A urgência ficou ainda mais clara no choque fronteiriço de maio contra o Paquistão. Em apenas alguns dias de combate intenso, a Índia teria perdido até seis caças de linha de frente, incluindo Su-30MKI, Mirage 2000 e até três Rafales. Islamabad afirma que as baixas foram causadas por seus J-10C armados com o PL-15. Essa experiência acendeu um alerta em Nova Délhi: sua superioridade aérea, antes vista como garantida, já não é tão sólida quanto parecia.
Um contrato estimado em até US$ 20 bilhões poderia adicionar seis ou sete novos esquadrões Rafale à IAF. Para os indianos, seria um salto fundamental para recuperar força numérica e manter o equilíbrio frente a vizinhos cada vez mais armados. Mas a negociação também carrega implicações mais amplas: para o Paquistão, obrigaria a acelerar sua aposta em caças chineses; para a China, exigiria redistribuir caças de quinta geração no Himalaia e reforçar sua presença no Oceano Índico; e para a própria Índia, seria a chance de reafirmar-se como potência aérea capaz de lutar em duas frentes.

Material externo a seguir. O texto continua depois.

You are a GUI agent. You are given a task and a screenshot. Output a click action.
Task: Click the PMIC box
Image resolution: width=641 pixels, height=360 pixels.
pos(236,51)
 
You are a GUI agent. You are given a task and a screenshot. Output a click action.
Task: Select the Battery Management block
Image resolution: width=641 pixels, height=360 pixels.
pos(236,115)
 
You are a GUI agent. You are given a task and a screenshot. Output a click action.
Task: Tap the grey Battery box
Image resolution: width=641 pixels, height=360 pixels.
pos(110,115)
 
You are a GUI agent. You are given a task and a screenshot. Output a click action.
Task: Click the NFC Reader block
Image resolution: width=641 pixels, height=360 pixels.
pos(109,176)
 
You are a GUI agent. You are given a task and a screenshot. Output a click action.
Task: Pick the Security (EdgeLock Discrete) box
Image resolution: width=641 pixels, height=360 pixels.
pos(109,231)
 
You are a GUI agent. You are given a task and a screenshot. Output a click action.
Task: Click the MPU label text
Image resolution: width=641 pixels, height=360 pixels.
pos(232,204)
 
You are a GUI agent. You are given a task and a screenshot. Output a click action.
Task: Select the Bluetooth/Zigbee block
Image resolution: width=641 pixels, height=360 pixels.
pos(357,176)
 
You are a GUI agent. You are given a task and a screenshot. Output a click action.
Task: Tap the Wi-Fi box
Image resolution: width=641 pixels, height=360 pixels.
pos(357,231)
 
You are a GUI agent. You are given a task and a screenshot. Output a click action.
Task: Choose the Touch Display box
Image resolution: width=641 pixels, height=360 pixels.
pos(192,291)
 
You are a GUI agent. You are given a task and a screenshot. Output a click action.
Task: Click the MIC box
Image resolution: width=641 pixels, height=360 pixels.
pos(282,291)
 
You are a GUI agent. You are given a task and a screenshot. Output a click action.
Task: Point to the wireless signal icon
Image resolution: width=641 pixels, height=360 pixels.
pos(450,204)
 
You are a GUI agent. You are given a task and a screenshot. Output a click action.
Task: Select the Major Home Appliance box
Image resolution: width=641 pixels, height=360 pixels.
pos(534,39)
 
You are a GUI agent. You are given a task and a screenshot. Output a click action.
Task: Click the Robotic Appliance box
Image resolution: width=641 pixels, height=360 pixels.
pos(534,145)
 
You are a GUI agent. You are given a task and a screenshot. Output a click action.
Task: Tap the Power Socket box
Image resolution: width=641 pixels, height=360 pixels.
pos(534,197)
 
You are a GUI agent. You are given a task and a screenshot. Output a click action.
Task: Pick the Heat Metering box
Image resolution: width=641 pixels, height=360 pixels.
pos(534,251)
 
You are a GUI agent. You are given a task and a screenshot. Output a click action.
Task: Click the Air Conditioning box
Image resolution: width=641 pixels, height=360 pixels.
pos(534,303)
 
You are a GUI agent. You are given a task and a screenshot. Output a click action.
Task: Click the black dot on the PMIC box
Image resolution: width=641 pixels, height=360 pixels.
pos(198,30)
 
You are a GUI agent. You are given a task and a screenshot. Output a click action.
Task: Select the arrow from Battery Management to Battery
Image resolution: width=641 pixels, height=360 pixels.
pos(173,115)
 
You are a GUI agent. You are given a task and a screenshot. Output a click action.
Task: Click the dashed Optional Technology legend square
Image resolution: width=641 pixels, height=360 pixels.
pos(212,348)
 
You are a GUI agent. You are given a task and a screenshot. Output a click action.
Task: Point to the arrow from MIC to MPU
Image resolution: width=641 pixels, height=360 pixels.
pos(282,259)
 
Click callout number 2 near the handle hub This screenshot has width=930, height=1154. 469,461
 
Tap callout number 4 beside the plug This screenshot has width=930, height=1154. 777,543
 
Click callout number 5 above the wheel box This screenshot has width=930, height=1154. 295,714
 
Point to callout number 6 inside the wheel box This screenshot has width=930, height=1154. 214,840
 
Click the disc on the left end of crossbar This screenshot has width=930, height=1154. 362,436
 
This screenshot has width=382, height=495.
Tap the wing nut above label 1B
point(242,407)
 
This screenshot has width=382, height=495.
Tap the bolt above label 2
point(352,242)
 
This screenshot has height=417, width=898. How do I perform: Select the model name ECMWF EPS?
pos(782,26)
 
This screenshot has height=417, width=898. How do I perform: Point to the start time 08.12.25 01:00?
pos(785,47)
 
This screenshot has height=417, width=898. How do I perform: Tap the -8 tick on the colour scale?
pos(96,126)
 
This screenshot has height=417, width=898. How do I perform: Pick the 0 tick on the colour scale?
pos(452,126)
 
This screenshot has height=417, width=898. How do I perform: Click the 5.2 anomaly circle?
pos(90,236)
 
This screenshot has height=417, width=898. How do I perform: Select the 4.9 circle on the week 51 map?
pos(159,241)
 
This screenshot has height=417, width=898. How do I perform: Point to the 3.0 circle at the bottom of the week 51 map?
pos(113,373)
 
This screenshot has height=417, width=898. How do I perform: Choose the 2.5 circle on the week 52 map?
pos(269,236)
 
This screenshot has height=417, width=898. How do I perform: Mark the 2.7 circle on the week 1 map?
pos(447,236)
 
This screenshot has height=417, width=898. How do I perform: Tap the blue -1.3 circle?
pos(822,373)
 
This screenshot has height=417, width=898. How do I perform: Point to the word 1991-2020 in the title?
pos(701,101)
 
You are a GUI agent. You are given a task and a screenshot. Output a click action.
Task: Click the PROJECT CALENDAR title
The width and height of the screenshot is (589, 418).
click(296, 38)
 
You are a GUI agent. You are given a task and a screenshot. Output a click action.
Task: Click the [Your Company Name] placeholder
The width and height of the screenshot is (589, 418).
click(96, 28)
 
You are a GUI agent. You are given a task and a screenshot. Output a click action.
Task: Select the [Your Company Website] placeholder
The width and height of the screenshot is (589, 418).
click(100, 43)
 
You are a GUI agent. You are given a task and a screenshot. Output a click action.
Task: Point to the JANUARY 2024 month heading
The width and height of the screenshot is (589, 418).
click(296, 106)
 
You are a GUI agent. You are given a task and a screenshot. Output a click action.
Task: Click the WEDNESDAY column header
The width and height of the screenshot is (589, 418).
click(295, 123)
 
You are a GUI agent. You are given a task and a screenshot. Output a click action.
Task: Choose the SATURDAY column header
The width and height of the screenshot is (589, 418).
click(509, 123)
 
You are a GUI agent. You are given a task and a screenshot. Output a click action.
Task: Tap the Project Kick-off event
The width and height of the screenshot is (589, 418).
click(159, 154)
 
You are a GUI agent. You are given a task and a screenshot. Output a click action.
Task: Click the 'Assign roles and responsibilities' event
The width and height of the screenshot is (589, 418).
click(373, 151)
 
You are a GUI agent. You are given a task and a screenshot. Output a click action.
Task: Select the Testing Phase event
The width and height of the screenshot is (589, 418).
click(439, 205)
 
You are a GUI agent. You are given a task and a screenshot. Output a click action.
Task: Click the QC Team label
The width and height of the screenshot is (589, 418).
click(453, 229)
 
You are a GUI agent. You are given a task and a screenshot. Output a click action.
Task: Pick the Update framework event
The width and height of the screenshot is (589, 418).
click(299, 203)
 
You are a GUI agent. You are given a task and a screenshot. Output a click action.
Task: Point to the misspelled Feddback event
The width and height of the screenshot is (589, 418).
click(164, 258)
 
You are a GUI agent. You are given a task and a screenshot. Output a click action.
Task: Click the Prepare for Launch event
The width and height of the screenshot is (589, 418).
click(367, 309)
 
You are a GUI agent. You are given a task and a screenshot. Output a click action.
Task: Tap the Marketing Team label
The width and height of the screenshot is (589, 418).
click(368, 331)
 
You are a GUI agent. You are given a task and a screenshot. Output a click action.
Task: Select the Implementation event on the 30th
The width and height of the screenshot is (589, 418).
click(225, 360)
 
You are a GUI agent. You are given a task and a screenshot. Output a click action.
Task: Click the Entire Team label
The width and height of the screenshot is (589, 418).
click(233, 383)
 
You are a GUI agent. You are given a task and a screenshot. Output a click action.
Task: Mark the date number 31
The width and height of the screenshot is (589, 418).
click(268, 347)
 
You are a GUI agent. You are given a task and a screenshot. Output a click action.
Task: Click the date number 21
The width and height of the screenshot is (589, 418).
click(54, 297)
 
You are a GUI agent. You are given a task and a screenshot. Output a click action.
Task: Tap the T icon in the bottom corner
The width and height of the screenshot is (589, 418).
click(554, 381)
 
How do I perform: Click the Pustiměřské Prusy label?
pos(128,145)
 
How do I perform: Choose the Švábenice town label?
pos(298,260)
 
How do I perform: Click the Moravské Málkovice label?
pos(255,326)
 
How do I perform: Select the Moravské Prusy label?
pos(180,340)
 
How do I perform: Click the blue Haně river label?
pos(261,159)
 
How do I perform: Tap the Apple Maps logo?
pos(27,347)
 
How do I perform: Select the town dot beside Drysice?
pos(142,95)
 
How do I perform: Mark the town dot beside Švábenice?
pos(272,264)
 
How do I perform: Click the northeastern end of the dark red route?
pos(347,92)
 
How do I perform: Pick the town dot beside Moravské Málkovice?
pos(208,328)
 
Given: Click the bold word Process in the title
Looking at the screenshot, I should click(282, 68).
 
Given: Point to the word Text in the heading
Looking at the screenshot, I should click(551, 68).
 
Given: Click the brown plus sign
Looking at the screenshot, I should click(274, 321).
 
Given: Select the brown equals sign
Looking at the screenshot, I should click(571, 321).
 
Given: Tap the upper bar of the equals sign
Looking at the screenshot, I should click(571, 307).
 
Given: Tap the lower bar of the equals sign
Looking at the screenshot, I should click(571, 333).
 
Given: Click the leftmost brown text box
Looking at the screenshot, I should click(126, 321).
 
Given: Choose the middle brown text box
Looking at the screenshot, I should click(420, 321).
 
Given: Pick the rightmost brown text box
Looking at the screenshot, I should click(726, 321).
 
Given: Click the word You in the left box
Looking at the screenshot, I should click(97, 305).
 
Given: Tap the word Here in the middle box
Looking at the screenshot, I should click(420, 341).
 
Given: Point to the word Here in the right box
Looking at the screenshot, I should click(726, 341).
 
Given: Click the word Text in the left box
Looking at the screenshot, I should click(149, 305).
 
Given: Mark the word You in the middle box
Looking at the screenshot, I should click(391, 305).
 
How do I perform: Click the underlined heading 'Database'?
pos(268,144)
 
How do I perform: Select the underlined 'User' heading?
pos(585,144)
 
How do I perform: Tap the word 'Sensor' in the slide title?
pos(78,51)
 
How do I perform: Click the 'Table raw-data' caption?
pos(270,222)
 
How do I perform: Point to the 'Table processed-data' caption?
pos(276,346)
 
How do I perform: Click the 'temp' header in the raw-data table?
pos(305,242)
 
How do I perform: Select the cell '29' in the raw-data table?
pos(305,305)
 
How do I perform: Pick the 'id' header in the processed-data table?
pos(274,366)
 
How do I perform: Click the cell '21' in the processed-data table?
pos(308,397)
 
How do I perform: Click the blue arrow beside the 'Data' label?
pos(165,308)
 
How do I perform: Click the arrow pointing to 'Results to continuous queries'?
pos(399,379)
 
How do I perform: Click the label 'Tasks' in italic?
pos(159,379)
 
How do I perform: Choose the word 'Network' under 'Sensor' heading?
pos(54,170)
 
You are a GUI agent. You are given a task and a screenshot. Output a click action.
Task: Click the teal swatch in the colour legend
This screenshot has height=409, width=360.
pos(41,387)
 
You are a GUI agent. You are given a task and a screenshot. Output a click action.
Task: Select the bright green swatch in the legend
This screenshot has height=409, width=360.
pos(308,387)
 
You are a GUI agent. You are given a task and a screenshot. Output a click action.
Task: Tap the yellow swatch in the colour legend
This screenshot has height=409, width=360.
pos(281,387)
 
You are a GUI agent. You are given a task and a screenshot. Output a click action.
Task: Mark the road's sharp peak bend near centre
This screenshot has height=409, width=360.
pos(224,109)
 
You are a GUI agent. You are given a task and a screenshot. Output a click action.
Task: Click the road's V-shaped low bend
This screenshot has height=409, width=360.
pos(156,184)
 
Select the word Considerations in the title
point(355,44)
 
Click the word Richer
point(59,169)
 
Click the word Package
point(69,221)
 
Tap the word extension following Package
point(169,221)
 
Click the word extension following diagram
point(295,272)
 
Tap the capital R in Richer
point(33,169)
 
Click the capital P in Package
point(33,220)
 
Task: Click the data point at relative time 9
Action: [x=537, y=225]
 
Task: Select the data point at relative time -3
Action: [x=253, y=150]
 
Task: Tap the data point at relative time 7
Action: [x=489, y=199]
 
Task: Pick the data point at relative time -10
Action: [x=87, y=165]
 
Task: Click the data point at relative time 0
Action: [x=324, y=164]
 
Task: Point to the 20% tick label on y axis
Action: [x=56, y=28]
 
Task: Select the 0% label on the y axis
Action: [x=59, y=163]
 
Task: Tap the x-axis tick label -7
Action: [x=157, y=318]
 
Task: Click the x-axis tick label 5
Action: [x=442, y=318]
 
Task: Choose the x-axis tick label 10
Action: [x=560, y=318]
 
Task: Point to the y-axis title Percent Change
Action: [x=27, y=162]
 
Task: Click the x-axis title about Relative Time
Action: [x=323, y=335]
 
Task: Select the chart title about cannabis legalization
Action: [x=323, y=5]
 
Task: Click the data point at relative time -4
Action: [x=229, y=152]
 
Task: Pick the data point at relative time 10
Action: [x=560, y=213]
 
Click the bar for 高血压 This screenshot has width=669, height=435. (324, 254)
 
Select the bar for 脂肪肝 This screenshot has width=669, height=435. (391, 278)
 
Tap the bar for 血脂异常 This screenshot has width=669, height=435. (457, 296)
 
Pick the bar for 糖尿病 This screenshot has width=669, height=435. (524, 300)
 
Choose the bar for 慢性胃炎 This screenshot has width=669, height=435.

No fim, a questão vai muito além de aviões. Trata-se de independência, de soberania tecnológica e da capacidade de a Índia se afirmar como protagonista no tabuleiro estratégico da Ásia. Entre aceitar as condições francesas ou pressionar por mais autonomia, Nova Délhi tem diante de si uma decisão que pode moldar não apenas sua Força Aérea, mas todo o equilíbrio de poder no Sul da Ásia até a década de 2040.